Students host teach-in following Nobel Peace Prize ceremony
By Julia Train
Every December, 3,720 miles away, the Nobel Peace Prize ceremony takes place in Oslo, Norway.
Four students from the Student Nobel Peace Prize Project, a course offered through Rider’s global studies program attended the 2022 Nobel Peace Prize ceremony. On March 23, as a requirement for the class, they hosted a teach-in to talk about their experience.
The annual spring course, taught by Roberta Fiske-Rusciano, focuses on teaching students how the Nobel Peace Prize nomination process works through collaborating with students from Notre Dame University in Louaize, Lebanon, via Zoom.
Paola Carlesso, a junior global studies major and Sydney Tierney, a senior global studies major, took the class when it debuted in spring 2021 and nominated Alimenta de Solidaridad, a Venezuelan organization that addresses food insecurity.
“Peace is such a broad term and can be used in so many different ways. They address the root cause of what causes conflict, violence, political instability,” said Carlesso.
As a Venezuelan exchange student, she felt drawn to the organization.
The semester started the same way for both classes: the students brainstorming random names and organizations that they believed had a significant impact on world peace.
As the semester went on, the list was cut in half multiple times until they reached their final verdict, ensuring throughout they were using reliable, non-opinionated sites to make their decision on who to eliminate.
When their choice was final, the students worked together to write the letter, and the professor sent it since she was the one with the ability to nominate.
“The Nobel Prize for physics and literature are a little more concrete to determine if you can be a suitable candidate for those, but peace is so broad,” said Anjali Chennapragada, a senior health care policy major. “Controversy [of the candidate] was also a big piece of it. It was up to us to decide if that [controversy] was severe enough that it outweighs the benefit that they had.”
Carlesso and Tierney’s class was invited to the 2021 Nobel week in Oslo, however, due to health protocols announced close to the ceremony, they couldn’t attend.

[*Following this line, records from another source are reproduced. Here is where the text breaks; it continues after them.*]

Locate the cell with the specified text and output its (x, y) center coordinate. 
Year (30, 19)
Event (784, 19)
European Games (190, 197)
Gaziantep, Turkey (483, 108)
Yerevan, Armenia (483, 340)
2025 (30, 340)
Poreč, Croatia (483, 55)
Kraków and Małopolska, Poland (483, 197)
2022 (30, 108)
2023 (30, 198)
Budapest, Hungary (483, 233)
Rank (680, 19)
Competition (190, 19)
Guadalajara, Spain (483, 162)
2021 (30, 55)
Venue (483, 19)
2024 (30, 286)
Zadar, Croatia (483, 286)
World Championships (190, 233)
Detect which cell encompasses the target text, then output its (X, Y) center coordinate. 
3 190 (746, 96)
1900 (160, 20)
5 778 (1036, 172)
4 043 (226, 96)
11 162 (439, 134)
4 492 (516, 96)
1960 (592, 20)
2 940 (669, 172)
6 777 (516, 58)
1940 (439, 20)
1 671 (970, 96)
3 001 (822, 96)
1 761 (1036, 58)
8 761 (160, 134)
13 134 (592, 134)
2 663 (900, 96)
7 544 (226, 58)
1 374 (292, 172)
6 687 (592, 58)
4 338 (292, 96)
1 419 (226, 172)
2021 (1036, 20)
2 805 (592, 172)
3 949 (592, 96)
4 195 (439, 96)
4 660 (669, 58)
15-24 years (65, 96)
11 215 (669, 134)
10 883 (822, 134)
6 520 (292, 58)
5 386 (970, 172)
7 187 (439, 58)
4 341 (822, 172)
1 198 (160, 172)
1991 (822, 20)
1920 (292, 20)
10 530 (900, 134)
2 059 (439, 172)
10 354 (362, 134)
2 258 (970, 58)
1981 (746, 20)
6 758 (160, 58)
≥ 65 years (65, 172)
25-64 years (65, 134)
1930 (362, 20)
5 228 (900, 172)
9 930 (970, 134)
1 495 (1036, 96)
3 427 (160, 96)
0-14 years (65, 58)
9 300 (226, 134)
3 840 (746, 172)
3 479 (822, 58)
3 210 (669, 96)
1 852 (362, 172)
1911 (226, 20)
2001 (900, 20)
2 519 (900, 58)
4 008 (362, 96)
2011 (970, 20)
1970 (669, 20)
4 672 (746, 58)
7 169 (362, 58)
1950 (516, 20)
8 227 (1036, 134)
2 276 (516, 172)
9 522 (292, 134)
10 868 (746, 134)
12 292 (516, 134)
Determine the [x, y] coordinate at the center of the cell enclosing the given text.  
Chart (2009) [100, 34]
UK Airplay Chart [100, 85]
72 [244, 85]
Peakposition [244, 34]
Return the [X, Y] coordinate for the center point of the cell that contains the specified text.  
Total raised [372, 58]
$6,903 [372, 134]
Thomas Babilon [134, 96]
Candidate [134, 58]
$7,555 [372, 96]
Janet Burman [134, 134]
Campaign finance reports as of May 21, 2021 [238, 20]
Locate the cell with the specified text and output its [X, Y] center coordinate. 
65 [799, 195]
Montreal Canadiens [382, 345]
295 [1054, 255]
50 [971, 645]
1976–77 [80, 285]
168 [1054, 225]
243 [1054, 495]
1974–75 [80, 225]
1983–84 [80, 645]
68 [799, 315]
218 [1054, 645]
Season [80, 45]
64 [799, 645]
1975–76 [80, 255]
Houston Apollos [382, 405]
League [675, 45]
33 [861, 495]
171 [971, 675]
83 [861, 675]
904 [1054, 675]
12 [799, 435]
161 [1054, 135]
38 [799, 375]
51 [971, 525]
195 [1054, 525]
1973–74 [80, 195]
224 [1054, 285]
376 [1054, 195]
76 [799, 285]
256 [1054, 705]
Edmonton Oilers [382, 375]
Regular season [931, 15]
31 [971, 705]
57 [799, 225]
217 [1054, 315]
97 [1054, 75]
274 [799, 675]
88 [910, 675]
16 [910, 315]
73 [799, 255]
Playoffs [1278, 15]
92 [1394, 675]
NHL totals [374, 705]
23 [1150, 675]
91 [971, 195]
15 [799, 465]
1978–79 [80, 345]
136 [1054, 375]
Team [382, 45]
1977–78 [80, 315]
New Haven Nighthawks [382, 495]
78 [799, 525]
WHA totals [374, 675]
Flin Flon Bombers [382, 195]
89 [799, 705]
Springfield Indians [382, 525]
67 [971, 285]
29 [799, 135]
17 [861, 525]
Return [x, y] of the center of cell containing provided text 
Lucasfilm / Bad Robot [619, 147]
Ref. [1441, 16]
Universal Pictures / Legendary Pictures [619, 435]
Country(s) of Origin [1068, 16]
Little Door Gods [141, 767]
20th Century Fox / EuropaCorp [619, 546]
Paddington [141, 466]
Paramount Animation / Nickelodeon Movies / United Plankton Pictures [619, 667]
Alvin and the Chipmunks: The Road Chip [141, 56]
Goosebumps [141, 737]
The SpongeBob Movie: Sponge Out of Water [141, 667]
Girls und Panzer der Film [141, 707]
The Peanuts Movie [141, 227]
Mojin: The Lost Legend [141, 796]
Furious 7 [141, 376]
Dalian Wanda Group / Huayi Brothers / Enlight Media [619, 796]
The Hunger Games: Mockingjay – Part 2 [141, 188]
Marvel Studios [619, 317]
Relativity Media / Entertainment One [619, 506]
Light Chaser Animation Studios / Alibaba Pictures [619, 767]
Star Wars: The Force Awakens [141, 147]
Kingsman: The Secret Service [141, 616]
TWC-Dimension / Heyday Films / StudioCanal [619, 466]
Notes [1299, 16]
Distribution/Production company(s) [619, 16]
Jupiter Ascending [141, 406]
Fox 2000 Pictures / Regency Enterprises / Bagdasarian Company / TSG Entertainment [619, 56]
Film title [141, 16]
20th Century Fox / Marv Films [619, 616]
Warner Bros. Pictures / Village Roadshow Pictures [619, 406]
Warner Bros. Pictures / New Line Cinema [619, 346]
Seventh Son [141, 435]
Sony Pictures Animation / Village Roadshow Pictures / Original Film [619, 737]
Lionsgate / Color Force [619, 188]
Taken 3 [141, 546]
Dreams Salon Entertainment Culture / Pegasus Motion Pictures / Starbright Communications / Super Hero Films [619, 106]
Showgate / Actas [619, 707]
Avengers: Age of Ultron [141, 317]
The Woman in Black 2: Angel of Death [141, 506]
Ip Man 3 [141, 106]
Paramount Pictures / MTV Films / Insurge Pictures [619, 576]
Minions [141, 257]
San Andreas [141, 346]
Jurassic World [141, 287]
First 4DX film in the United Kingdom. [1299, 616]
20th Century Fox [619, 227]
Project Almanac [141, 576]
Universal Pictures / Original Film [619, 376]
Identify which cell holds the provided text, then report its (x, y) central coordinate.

Instead, they joined two peers from the spring 2022 class for the awards in December.
Chennapragada and Ranai Morgan, a junior political science major, nominated Omar Alshogre for the 2023 prize.
Alshogre is a Syrian public speaker, human rights activist and the director for detainee affairs at the Syrian Emergency Task Force.
The four spent six days in Norway accompanied by Fiske-Rusciano and Frank Rusciano, director of the global studies program.
Not only did they see the awards, but they also attended the Nobel Peace Prize Forum the next day at the University Aula, in Oslo.
The keynote speaker was Filippo Grandi, a previous Nobel Peace Prize laureate and United Nations High Commissioner for Refugees.
Former Secretary of State Hillary Clinton also attended and was interviewed during the forum.
After about a week, the four headed back home. They took their finals and wrote their final papers on the plane ride back.
“[The class] gave me the opportunity to connect on a global level with another school. Working with the students in Lebanon was very enriching and it expanded our global perspective by being able to connect” said Tierney.